Chicago officials took another step Thursday toward making the long-planned Chicago casino a reality, asking firms interested in building and operating not just a casino but a casino-resort to make a formal proposal to Mayor Lori Lightfoot and the Chicago City Council.
A permanent casino could open as soon as 2025 in Chicago, although slot machines could start ringing at O’Hare and Midway airports much sooner — with tentative plans for a temporary casino also in play.
Lightfoot’s wide-ranging plan calls for the casino to be one part of “a premier entertainment destination that will catalyze growth in our dynamic economy, create sustainable, good-paying jobs for our workforce and bring new financial opportunities to our businesses,” she said in a statement.

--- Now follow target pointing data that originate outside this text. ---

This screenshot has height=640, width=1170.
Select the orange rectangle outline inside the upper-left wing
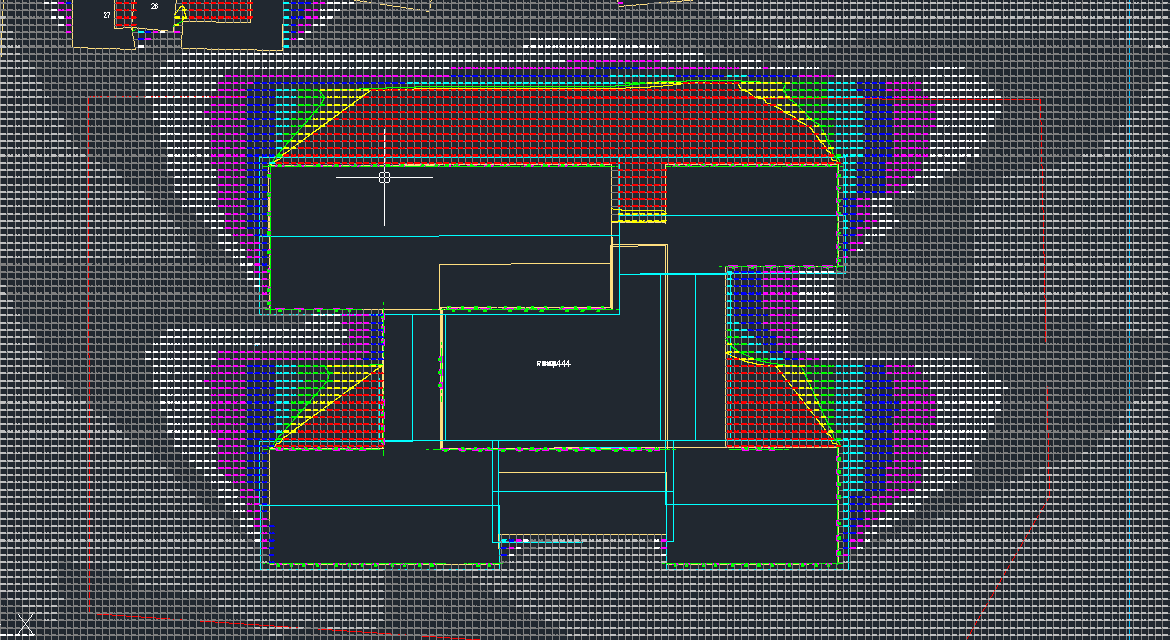click(x=525, y=285)
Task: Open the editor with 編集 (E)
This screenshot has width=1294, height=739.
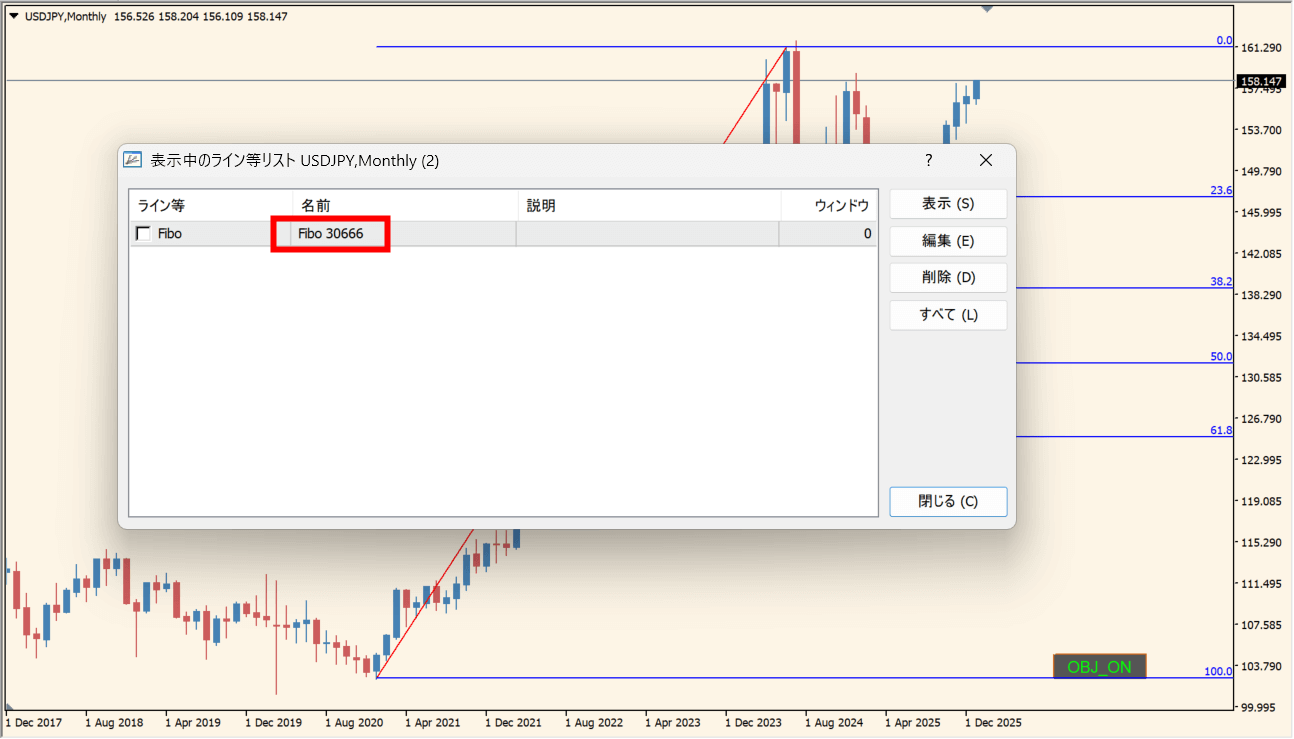Action: click(947, 241)
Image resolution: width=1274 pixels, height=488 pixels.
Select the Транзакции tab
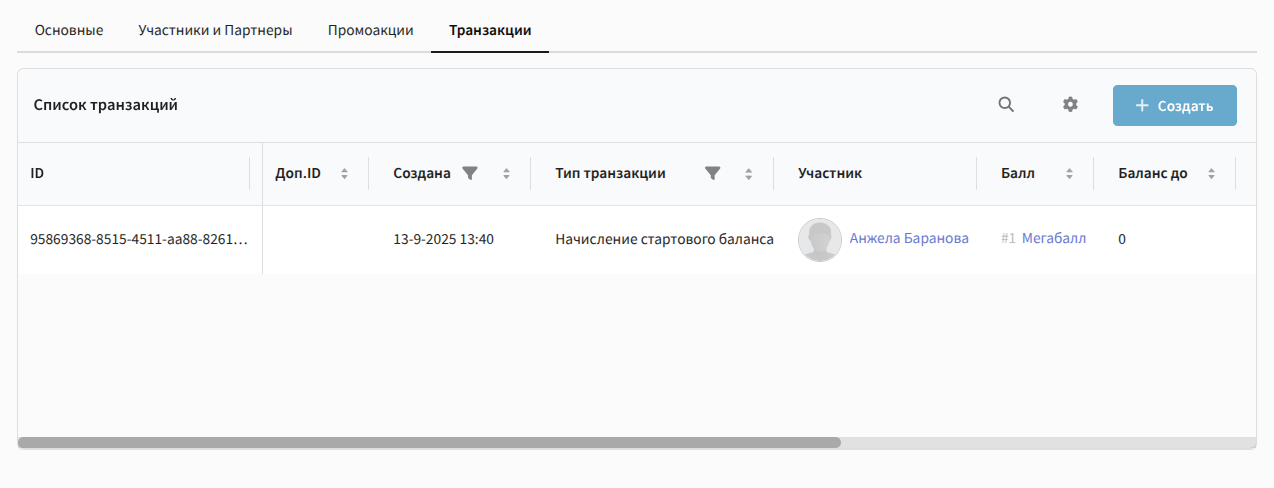pyautogui.click(x=490, y=30)
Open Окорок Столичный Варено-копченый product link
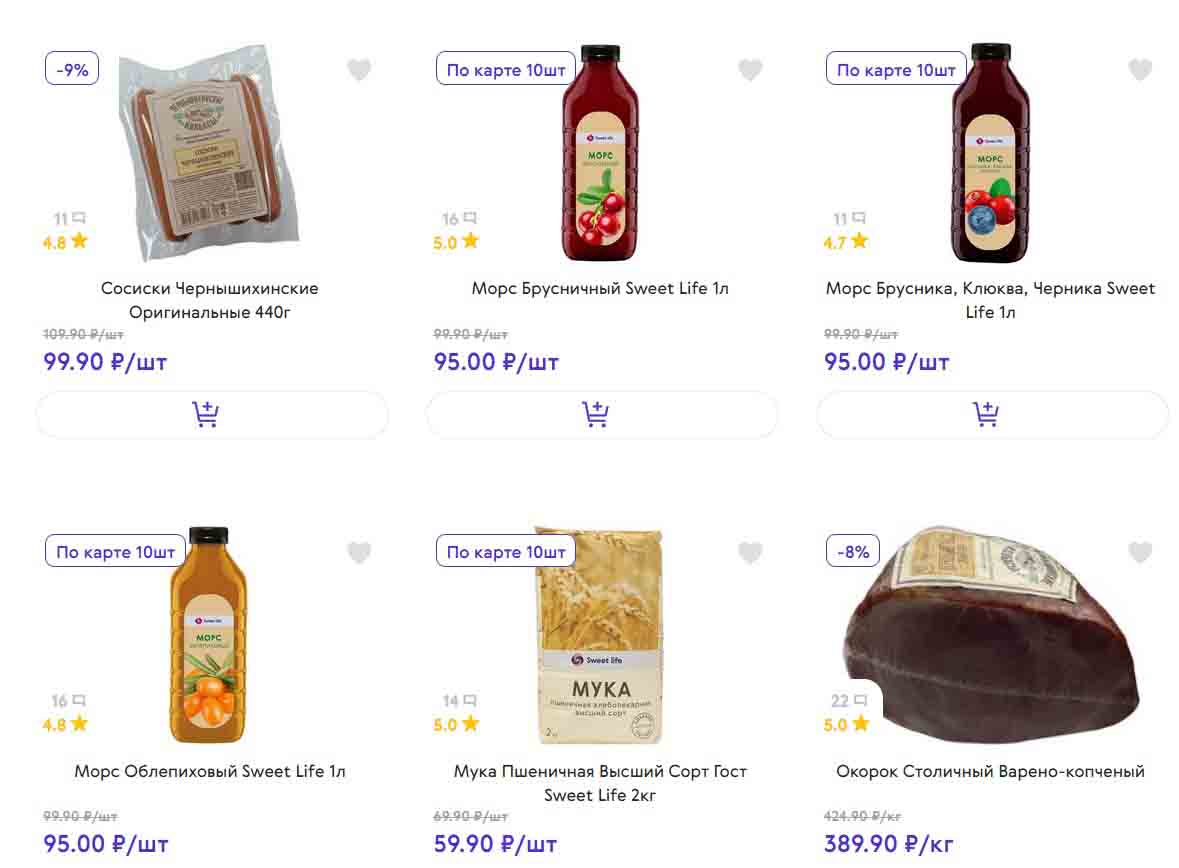The height and width of the screenshot is (868, 1179). tap(990, 771)
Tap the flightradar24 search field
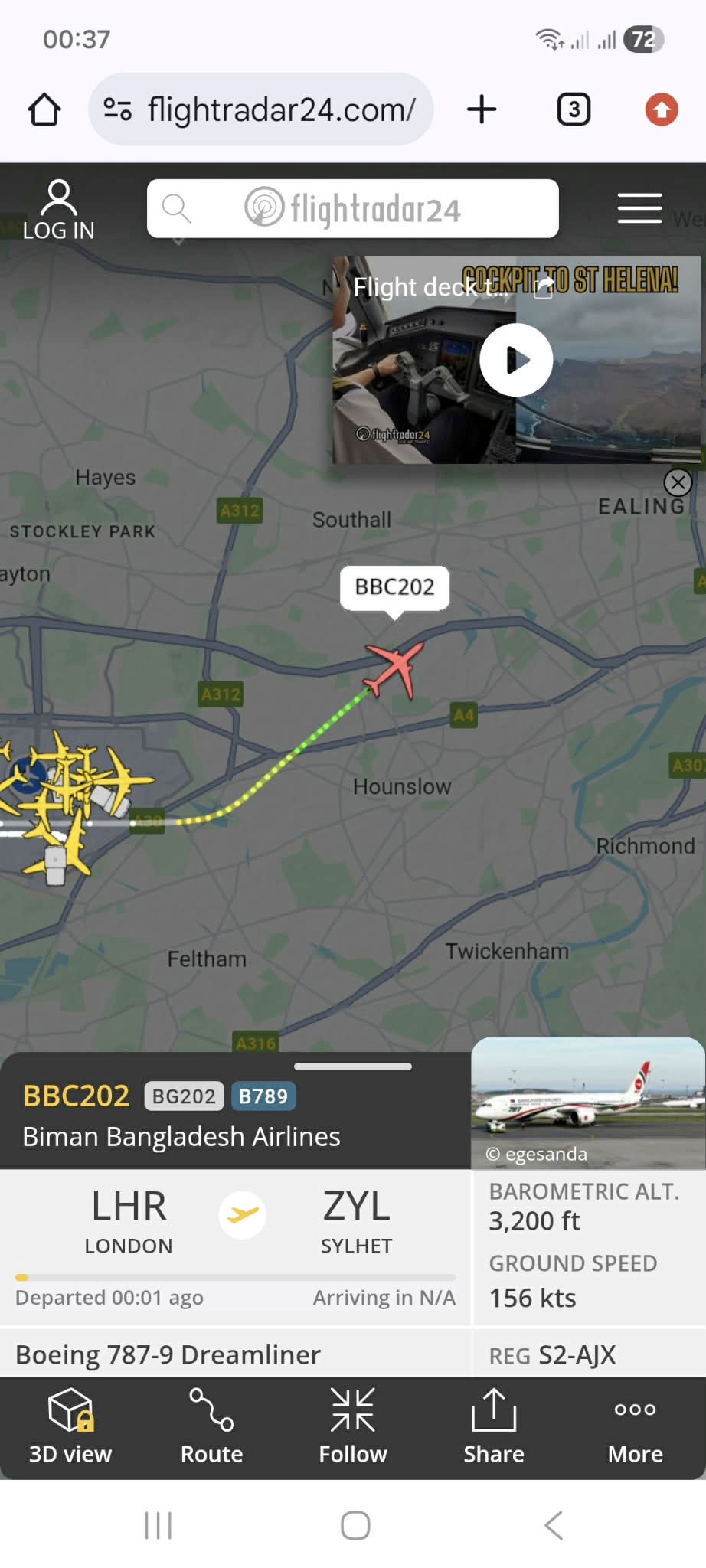The height and width of the screenshot is (1568, 706). pos(353,208)
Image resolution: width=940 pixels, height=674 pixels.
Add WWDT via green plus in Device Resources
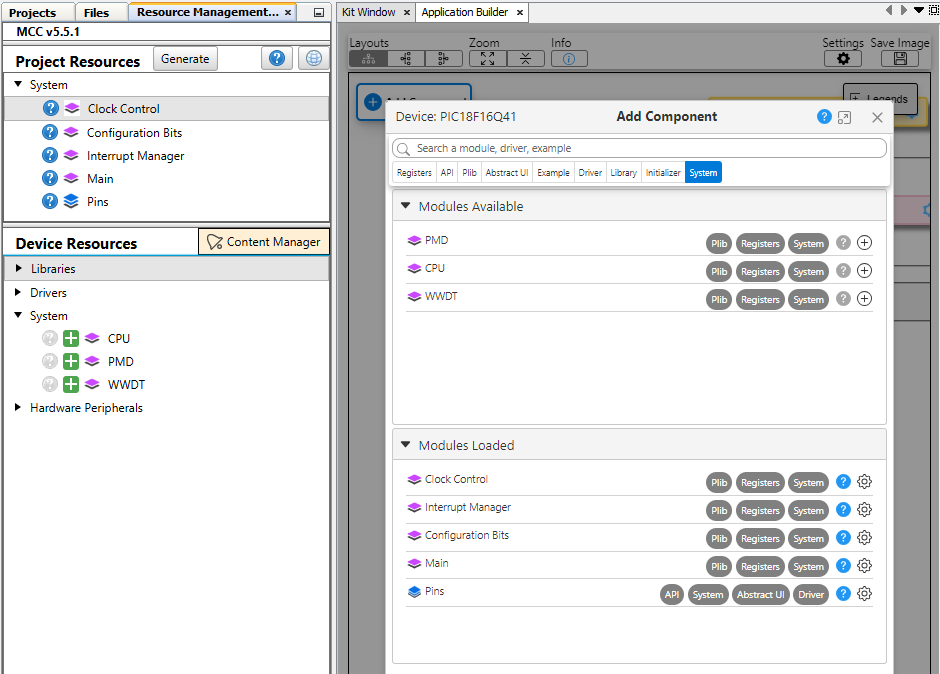tap(71, 385)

Proposals must include plans for a 500-room hotel, meeting space, restaurants, bars and entertainment venues to create “an entertainment and gaming destination to enhance the urban fabric of the surrounding neighborhood,” officials said.
City projections estimate that the casino will ring up $200 million in revenue for the city annually, which is already earmarked for Chicago’s underfunded police and fire pension funds.
The winning proposal — which also needs the approval of the Illinois Gaming Board — “will be able to incorporate its property into the city’s vibrant cultural scene, robust public transit infrastructure and highly diversified economy,” according to a statement from the mayor’s office.
In addition, whichever firm wins the right to build the casino must agree to set aside at least 26% of the construction contracts for firms owned Black and Latino Chicagoans, and another 6% for firms owned by Chicago women.
Half of all hours worked to build the casino must be performed by Chicagoans and 7.5% of the total time must be performed by residents “of the area surrounding the project in the construction of the project,” officials said.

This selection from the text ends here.